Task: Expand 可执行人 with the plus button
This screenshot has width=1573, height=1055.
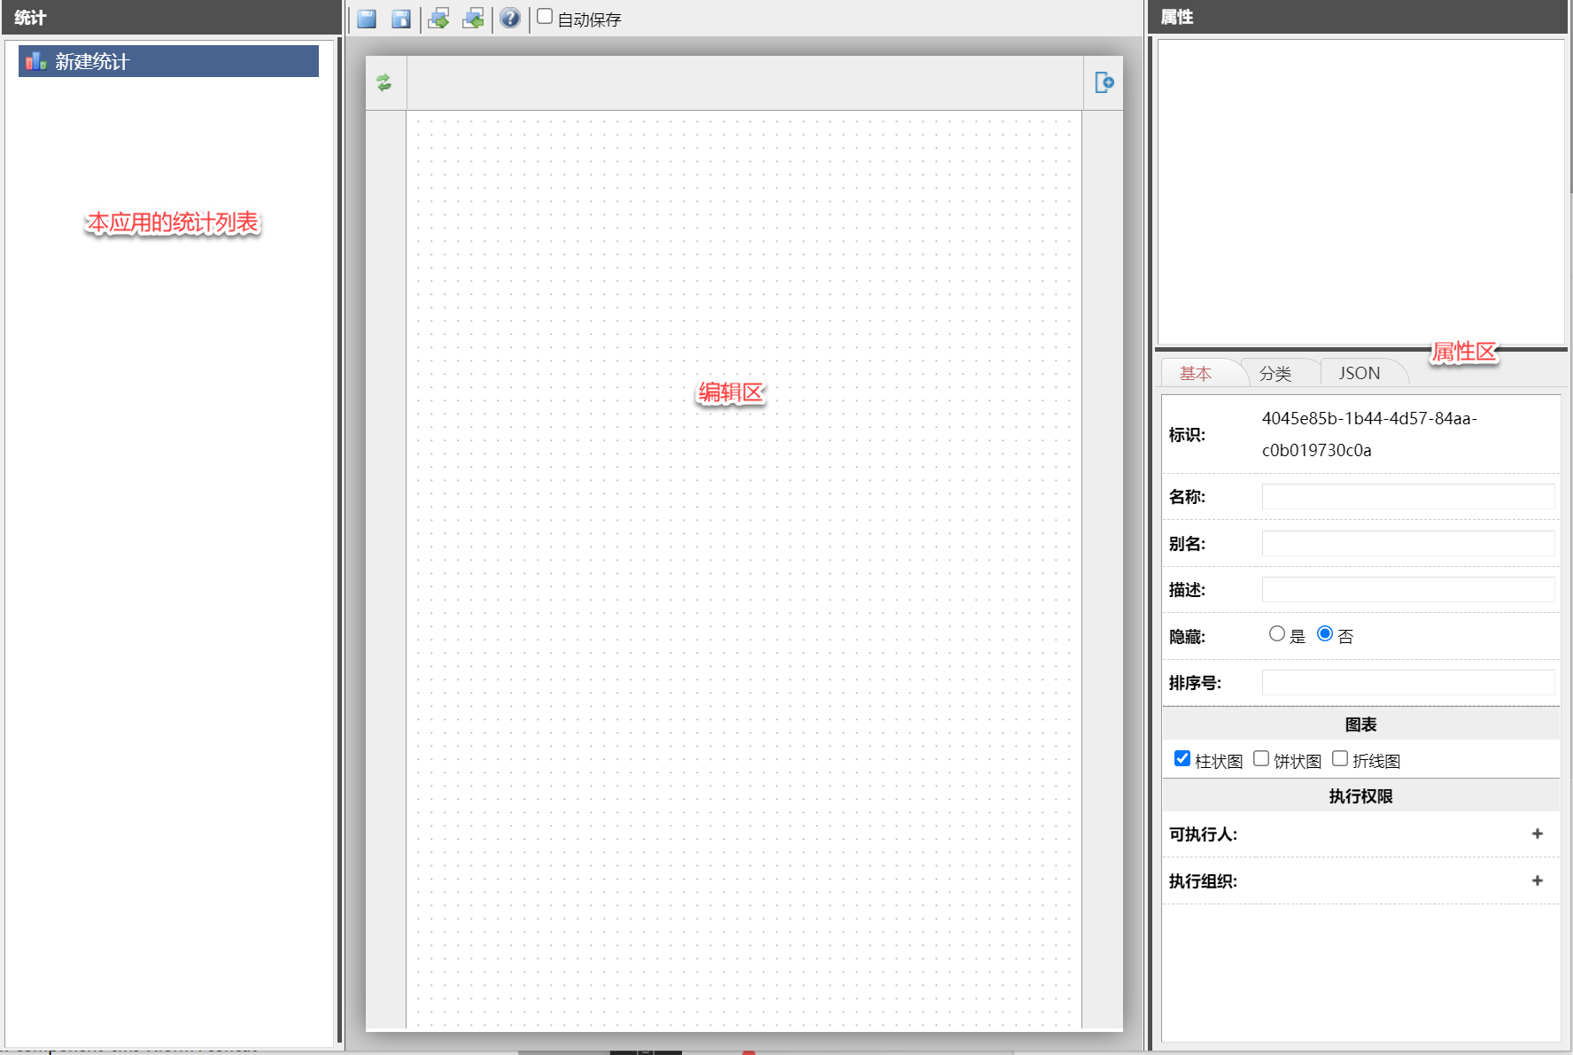Action: (x=1537, y=834)
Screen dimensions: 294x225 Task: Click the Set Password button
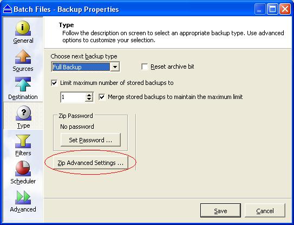90,140
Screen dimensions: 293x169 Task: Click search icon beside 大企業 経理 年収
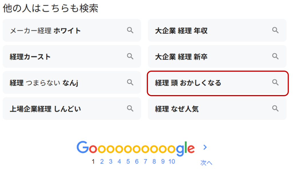275,30
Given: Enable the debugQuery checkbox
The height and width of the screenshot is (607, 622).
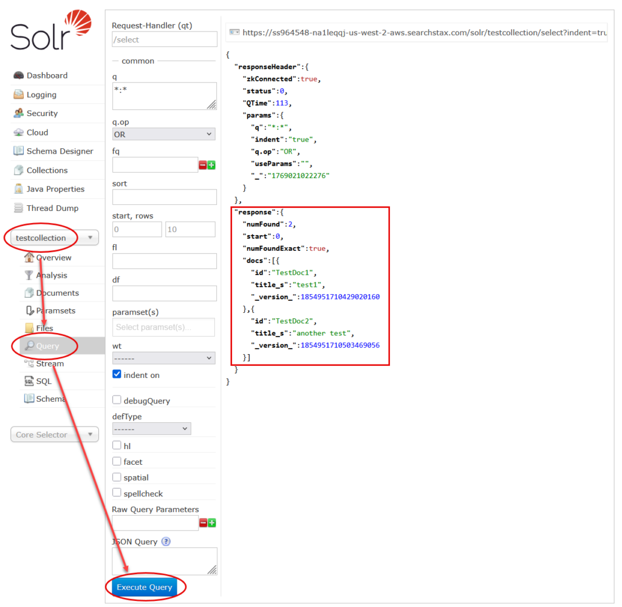Looking at the screenshot, I should [x=117, y=400].
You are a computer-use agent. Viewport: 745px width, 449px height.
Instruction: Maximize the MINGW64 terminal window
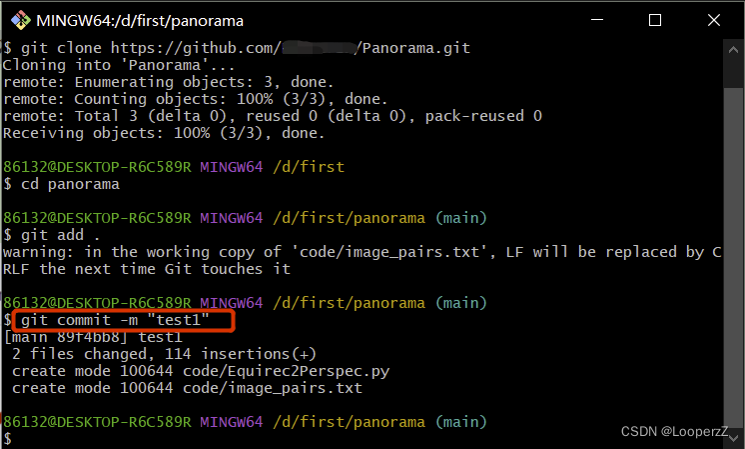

────────────────────

What to produce
Please copy the data above character for character, skipping any pictures.

Expected answer
Task: Expand 可执行人 with the plus button
This screenshot has width=1573, height=1055.
Action: (x=1537, y=834)
Screen dimensions: 294x225 Task: Click the Set Password button
90,140
Screen dimensions: 293x169 Task: Click search icon beside 大企業 経理 年収
275,30
Given: Enable the debugQuery checkbox
The height and width of the screenshot is (607, 622).
Looking at the screenshot, I should [x=117, y=400].
You are a computer-use agent. Viewport: 745px width, 449px height.
Instruction: Maximize the MINGW64 terminal window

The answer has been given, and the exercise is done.